Osaka Gas in collaboration with Marubeni Corp and Peru LNG will work on the production and liquefaction of e-methane at Peru LNG's terminal. [Image credit: Osaka Gas]

By Shardul Sharma

Japan’s Osaka Gas in collaboration with Marubeni Corporation and Peru LNG will work on the production and liquefaction of e-methane at Peru LNG's liquefaction terminal. Recently, Osaka Gas announced that the partners will undertake a joint detailed study as a pre front-end engineering and design (pre-FEED) stage activity, following a joint feasibility study launched in July 2022. The objective of this collaboration is to produce approximately 60,000 tonnes of e-methane annually by 2030.

The companies intend to delve into various aspects of the e-methane project, including terms and conditions for e-methane feedstock procurement, specifications for e-methane plant construction, and an in-depth analysis of the business feasibility for producing, liquefying, and supplying of e-methane to markets in Japan, Peru, and beyond.

The outcome of the pre-FEED study will guide the three partners in making an investment decision by 2025, with the aim of initiating e-methane production by 2030. The prior feasibility study verified the viability of producing e-methane at competitive costs within Peru LNG's natural gas liquefaction terminal.

The process utilises carbon dioxide recovered from the terminal facility and green hydrogen generated from renewable energy sources, such as hydro, solar, and wind power, available in the terminal's vicinity.

Yasushi Endo, who is in charge of Osaka Gas’ carbon-neutral business development internationally at the company's Osaka headquarters, discusses the project with GasPathways.
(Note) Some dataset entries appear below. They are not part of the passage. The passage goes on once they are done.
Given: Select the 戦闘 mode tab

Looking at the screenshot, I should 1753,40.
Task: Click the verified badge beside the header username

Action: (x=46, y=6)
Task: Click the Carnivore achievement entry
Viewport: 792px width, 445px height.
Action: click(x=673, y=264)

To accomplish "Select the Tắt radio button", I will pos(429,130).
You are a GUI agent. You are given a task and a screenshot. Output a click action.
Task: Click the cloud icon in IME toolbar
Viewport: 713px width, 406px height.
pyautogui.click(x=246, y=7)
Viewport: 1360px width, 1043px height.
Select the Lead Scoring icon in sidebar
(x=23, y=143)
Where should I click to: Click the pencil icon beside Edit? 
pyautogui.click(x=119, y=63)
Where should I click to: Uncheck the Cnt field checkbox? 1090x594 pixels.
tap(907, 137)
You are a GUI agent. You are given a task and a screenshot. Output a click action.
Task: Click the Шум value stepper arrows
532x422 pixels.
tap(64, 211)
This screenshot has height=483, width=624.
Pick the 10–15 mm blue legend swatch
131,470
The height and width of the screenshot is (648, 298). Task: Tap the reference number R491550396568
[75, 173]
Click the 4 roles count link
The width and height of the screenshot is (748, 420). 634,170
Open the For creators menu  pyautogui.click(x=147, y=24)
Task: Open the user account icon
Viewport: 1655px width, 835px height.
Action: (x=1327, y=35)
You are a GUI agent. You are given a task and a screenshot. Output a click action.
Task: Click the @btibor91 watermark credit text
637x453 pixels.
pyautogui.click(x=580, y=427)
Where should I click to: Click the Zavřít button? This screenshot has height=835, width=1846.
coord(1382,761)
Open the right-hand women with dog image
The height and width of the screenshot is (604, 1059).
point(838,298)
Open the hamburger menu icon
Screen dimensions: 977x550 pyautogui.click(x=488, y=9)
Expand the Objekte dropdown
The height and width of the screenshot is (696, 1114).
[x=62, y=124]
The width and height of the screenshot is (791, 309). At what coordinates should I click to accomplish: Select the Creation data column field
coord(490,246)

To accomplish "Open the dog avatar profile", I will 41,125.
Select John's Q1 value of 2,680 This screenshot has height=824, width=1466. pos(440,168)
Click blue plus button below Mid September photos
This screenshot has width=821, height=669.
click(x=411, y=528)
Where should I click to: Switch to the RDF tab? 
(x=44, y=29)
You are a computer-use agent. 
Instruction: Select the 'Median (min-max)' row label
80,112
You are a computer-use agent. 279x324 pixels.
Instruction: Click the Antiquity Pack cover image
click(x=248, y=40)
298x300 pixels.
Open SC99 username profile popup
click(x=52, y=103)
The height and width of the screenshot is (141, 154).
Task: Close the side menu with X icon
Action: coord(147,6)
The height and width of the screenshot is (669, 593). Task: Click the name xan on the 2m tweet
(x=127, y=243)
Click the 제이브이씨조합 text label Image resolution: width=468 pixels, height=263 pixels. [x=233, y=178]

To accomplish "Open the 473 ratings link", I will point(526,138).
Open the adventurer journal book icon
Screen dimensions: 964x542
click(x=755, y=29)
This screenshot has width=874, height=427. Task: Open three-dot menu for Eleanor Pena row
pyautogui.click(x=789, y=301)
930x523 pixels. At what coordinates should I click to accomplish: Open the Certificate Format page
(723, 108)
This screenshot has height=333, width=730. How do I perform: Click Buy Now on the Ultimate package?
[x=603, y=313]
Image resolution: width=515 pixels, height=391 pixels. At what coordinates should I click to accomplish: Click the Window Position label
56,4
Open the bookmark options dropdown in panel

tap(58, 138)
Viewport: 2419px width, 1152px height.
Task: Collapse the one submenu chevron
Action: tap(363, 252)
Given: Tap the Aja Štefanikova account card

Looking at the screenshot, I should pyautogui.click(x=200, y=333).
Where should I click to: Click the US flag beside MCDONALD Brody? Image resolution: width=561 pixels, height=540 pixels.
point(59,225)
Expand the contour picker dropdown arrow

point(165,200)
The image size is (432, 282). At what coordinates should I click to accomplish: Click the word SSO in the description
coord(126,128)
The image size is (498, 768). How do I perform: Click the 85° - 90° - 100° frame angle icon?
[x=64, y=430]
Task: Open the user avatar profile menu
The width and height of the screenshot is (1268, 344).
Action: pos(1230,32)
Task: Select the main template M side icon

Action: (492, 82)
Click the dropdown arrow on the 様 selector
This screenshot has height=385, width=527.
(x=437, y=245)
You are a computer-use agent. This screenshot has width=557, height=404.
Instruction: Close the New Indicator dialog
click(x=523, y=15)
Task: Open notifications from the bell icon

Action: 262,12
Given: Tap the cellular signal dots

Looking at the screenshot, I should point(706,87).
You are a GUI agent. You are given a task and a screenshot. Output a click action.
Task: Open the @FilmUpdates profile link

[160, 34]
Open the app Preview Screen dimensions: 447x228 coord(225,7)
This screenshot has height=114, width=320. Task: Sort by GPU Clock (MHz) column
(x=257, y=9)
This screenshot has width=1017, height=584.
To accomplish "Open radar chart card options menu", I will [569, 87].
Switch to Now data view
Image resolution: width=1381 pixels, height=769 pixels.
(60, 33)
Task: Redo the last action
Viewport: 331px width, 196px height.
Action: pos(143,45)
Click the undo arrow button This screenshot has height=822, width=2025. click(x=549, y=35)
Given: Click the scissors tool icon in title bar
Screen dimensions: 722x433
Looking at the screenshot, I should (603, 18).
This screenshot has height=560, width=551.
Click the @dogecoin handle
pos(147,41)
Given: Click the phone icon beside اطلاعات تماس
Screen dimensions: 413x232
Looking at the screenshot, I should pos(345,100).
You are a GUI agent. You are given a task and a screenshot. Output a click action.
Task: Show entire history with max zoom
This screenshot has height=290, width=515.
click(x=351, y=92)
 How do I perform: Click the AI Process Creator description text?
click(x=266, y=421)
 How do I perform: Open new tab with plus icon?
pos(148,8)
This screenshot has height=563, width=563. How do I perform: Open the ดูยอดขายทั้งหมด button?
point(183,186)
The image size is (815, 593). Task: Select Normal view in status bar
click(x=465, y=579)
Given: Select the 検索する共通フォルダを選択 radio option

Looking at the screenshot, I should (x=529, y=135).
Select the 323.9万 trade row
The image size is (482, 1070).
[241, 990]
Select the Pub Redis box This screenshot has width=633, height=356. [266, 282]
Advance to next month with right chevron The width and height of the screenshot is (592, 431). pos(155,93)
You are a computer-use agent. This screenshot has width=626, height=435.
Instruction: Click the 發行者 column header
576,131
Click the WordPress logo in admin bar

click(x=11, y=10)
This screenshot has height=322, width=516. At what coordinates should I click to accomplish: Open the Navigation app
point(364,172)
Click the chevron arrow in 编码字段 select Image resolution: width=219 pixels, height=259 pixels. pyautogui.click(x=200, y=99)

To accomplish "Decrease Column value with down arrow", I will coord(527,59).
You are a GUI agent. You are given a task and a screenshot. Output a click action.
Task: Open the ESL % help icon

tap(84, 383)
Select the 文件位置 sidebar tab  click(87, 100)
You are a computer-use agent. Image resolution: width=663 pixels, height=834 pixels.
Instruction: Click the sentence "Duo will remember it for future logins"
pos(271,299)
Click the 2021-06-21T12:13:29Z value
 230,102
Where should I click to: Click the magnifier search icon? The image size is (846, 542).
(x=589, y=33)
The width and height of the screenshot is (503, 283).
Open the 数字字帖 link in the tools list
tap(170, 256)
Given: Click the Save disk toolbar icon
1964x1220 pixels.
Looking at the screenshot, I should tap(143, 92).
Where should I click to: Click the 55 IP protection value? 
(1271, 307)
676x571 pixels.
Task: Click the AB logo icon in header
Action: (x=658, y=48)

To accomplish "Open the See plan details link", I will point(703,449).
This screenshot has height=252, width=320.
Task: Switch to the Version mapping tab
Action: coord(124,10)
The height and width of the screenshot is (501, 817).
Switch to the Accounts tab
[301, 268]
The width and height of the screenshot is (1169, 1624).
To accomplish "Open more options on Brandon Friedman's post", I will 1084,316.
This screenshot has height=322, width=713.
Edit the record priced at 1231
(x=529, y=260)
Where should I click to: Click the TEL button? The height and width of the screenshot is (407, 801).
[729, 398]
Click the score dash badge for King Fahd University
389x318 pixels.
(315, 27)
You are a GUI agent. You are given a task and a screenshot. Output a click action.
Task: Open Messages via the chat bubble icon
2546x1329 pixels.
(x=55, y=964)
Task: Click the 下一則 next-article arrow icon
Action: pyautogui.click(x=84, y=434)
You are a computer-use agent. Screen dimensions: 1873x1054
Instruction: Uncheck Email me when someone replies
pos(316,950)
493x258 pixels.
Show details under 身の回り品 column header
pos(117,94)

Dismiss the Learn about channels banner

Q. The Peru LNG e-methane project has entered the pre-FEED stage. How long will it take to complete this phase?

A.  We aim to complete the pre-FEED by the end of March 2024.

Q. Tell us about the reasons to select Peru LNG liquefaction terminal for the project.

A.  There are two major reasons. One is the abundance of hydropower and the great potential of renewable energy sources in Peru, such as favourable sunlight and wind conditions. Renewable energy costs are a significant determinant of e-methane production costs. The other major reason is the Peru LNG terminal itself. As we consider exporting e-methane produced in Peru to Japan, Peru LNG’s liquefaction and shipping capabilities are attractive features for our e-methane initiative.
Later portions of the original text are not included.